Ronald Colman and Loretta Young |
As for the rest of the film, I remember how my father summed up, phallocentricly, the plots of Gilbert and Sullivan operettas to me when I was a child: boy gets girl, boy loses girl, boy gets girl. The reason I bring up operettas is that was the background of the primary screenwriter of the film, Frederick Lonsdale, who authored the librettos for such forgotten bon-bons as King of Cadonia, The Balkan Princess, and The Maid of the Mountains. He had shifted in the 1920s to penning drawing room comedies, the most famous being On Approval, and this is the genre that The Devil to Pay resides in. Happily, director Fitzmaurice presents the action fluidly and elegantly. This is yet another early talkie that punctures the myth of that era being dominated by static and clunky fare. The film is filled with pans and dollies that are both elegant and dynamic. My favorite is a dolly shot of a passel of lonely dogs imprisoned in the display window of a pet shop. Our hero can't help but go ahead and purchase one of the incarcerated canines, even though he is down to his last pound. The dolly sets up the scene perfectly, one in which Hale's bona fides as a good egg is made plain to the audience. Colman's rapport with his new pet shows off his continental charm to good effect.

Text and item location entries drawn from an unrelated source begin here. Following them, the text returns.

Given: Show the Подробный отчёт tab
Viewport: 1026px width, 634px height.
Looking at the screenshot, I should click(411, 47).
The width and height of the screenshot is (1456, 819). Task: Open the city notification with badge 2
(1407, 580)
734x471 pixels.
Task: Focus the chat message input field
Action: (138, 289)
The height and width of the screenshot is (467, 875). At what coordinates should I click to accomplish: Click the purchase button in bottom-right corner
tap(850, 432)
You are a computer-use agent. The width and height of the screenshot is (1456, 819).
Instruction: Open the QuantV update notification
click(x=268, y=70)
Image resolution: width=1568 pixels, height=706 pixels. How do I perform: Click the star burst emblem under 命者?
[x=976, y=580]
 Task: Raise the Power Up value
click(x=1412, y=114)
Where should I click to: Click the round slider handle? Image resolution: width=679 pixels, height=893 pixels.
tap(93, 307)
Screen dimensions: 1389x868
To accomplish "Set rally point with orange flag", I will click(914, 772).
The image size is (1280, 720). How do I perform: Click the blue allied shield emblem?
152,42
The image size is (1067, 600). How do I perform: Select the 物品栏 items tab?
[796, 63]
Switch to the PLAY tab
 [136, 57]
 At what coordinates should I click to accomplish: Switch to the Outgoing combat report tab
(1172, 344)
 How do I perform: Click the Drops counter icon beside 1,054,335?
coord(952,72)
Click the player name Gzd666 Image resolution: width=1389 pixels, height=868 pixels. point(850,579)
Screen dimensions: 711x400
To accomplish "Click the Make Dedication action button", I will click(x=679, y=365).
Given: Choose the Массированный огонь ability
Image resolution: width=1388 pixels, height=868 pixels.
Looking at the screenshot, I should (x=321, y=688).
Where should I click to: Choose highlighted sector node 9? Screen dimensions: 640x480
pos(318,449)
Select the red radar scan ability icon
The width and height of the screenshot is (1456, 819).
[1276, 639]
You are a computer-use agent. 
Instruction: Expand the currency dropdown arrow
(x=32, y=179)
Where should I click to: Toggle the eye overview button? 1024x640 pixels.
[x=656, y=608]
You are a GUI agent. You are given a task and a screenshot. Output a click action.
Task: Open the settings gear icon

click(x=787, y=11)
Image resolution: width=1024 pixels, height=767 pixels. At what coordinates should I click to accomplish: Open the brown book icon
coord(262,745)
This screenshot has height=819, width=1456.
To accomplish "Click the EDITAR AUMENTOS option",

The sets and costumes are first rate and Fitzmaurice does a good job of conjuring up Britannia upon the sound stages of Santa Monica Boulevard. Even when interior stages are used for exterior sequences, as in the carnival sequence on the fringes of the Derby, enough pixie dust is strewn about to create magical moments. Despite a decided age difference, Colman and Young generate pleasant chemistry. In fact, I don't think I've ever seen Ms. Young look more ravishing. The only negative note I would strike is I think the film under utilizes Myrna Loy. Playing Ms. Young's rival, a showgirl who is having a fling with Hale before he meets Dorothy and then is discarded, Loy is stuck with a hideous blonde bob and little to do; though she does get one nifty risqué moment (see below). All in all, I think William K. Everson summed up the film best as a "charming piece of froth."